═══ DATA EXCERPTS ═══
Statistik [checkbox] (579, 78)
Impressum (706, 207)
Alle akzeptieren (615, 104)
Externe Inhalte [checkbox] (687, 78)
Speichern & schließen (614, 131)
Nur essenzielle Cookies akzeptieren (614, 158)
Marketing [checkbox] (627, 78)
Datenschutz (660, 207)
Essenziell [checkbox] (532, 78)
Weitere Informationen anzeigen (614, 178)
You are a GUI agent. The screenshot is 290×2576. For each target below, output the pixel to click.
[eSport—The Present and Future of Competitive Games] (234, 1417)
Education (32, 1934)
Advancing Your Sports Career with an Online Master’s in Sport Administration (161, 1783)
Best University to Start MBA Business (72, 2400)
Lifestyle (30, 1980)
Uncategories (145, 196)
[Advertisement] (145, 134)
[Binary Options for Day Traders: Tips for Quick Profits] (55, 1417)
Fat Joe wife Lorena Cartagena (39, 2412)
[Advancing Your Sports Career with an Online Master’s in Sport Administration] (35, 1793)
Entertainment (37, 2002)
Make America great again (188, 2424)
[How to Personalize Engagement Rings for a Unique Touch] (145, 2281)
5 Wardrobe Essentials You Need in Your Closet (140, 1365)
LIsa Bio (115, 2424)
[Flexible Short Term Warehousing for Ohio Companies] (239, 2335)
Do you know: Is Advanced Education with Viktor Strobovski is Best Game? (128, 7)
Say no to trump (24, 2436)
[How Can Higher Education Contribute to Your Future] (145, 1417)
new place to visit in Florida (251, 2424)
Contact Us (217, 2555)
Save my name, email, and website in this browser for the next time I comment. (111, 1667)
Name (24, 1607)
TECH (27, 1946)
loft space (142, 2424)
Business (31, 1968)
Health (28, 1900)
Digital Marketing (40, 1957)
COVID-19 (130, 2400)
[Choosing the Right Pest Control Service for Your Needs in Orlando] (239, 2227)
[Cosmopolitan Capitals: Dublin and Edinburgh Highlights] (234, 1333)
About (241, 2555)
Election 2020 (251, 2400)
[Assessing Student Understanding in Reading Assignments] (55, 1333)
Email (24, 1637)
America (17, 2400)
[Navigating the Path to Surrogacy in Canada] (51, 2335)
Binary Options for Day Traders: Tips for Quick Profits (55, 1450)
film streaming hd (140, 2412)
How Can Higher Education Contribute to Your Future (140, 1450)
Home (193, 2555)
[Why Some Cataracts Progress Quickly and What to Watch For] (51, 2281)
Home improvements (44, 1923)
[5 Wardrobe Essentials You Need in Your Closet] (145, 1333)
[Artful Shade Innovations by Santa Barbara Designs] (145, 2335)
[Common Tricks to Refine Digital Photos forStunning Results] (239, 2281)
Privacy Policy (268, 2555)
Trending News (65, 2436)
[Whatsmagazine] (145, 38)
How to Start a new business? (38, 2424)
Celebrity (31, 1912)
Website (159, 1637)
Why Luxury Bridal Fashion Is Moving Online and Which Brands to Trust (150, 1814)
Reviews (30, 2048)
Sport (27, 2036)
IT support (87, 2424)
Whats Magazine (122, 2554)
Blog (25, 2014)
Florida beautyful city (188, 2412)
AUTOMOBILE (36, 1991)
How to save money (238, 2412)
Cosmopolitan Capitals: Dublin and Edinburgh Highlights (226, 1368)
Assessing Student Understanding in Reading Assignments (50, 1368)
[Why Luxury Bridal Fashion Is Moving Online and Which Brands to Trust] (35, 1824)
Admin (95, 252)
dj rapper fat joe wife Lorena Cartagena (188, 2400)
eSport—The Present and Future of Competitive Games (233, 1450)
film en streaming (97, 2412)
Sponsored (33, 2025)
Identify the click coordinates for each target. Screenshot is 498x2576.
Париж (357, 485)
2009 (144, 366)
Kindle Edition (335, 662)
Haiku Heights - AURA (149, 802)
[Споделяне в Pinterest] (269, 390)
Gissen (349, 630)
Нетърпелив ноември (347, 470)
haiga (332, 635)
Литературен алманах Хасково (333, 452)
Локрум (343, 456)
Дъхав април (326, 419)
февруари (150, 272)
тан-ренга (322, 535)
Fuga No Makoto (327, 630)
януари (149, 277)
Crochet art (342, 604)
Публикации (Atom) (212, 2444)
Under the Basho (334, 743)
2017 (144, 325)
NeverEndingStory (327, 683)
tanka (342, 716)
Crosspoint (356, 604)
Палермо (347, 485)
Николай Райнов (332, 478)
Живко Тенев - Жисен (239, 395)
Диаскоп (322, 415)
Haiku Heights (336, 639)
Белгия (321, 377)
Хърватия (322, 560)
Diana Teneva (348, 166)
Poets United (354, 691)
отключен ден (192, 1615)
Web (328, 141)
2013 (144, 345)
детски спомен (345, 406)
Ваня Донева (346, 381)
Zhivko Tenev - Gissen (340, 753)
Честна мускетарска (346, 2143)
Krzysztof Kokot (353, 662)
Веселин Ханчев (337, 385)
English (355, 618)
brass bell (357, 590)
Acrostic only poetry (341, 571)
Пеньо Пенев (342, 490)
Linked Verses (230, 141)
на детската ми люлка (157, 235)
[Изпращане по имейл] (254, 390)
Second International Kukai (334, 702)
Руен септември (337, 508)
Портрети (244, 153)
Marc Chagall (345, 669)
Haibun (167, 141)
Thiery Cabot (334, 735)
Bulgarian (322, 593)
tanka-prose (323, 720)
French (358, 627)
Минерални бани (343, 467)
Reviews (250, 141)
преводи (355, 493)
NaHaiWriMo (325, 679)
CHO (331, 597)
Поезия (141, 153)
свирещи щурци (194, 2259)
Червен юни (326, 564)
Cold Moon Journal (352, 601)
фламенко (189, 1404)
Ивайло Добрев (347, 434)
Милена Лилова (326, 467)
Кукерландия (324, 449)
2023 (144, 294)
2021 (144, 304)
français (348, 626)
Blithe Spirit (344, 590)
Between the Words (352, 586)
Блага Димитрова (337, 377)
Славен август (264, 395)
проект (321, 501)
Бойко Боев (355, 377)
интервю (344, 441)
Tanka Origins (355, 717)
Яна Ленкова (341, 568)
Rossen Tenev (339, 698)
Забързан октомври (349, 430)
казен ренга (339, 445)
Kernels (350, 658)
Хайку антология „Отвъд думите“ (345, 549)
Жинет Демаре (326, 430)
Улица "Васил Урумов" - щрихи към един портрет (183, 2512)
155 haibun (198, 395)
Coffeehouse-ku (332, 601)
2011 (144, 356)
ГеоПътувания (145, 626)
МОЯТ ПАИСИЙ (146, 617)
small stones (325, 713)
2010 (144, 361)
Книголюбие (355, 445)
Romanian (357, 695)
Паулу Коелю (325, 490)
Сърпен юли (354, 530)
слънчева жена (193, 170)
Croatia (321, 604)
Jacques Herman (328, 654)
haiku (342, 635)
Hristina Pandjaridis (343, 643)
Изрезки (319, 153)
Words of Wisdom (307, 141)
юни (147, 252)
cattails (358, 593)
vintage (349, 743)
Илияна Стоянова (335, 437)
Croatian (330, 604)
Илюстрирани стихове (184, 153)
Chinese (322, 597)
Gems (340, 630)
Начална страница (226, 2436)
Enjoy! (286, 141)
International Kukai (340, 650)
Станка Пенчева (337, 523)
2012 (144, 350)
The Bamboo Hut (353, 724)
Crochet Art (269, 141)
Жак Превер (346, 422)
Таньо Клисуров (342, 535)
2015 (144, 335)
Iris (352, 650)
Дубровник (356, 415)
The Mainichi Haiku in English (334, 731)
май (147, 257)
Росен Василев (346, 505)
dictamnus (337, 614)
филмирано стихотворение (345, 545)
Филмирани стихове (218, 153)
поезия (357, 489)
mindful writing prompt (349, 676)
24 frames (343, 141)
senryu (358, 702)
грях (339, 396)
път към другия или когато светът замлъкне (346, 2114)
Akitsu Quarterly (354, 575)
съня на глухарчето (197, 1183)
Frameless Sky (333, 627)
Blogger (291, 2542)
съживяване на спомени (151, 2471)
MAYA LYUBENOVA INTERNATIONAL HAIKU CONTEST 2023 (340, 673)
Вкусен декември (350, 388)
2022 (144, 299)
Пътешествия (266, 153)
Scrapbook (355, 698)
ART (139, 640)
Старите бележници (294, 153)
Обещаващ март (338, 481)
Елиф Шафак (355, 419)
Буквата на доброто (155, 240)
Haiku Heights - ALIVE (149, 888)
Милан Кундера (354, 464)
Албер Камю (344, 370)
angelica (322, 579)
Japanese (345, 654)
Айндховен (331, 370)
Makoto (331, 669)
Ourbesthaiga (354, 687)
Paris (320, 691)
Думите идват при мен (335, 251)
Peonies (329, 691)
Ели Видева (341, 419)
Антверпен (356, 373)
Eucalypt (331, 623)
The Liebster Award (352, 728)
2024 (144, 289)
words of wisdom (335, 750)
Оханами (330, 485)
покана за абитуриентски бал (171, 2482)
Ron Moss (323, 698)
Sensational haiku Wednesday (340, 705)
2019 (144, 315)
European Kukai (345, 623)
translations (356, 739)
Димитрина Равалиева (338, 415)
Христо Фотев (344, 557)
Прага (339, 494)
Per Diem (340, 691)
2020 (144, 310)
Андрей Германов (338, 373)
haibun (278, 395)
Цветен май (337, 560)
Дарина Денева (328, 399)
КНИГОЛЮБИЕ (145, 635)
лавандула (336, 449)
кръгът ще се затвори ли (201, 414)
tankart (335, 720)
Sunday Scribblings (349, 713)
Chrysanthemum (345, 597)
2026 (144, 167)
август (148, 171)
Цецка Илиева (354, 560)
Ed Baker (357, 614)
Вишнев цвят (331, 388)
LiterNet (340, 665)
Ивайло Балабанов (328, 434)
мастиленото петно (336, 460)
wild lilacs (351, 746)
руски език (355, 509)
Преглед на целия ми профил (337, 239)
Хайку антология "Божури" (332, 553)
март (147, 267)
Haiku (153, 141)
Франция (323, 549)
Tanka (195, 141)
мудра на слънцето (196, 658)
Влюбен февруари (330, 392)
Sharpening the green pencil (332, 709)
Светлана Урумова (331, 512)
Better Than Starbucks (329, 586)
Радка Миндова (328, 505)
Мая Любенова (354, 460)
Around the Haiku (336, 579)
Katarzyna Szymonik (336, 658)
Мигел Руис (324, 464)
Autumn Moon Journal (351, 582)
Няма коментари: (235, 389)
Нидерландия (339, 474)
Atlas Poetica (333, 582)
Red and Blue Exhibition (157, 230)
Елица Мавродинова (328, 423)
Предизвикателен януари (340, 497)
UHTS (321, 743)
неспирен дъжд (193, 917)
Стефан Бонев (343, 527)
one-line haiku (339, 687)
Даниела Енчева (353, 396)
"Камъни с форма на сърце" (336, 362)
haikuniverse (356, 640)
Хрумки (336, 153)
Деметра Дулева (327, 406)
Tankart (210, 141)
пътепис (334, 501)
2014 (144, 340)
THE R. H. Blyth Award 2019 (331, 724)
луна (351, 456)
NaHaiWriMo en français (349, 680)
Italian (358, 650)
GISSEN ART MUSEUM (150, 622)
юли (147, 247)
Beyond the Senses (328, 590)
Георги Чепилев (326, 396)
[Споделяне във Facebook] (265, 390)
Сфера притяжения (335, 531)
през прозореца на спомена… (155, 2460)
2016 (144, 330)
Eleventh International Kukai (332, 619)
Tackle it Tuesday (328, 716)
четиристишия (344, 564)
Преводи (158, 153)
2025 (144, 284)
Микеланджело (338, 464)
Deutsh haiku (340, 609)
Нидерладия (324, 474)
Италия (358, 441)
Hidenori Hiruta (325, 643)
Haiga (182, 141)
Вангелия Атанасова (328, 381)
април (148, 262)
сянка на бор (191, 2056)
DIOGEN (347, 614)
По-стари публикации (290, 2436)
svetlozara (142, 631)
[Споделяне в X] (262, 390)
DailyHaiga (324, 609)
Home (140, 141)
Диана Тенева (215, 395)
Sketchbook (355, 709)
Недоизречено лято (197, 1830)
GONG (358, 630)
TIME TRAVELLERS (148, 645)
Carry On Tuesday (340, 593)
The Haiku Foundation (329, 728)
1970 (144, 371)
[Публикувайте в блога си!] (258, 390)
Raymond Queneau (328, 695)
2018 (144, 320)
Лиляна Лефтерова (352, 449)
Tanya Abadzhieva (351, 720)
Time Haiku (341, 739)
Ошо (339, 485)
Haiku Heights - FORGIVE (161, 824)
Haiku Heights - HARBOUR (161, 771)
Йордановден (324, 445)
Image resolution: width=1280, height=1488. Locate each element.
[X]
═══
**WORK REQUIRED**:
Could you return exactly the lines above from the line with "LIsa Bio (115, 2424)" to the line with "COVID-19 (130, 2400)", both included, and nothing else?

**EXERCISE OUTPUT**:
LIsa Bio (115, 2424)
[Flexible Short Term Warehousing for Ohio Companies] (239, 2335)
Do you know: Is Advanced Education with Viktor Strobovski is Best Game? (128, 7)
Say no to trump (24, 2436)
[How Can Higher Education Contribute to Your Future] (145, 1417)
new place to visit in Florida (251, 2424)
Contact Us (217, 2555)
Save my name, email, and website in this browser for the next time I comment. (111, 1667)
Name (24, 1607)
TECH (27, 1946)
loft space (142, 2424)
Business (31, 1968)
Health (28, 1900)
Digital Marketing (40, 1957)
COVID-19 (130, 2400)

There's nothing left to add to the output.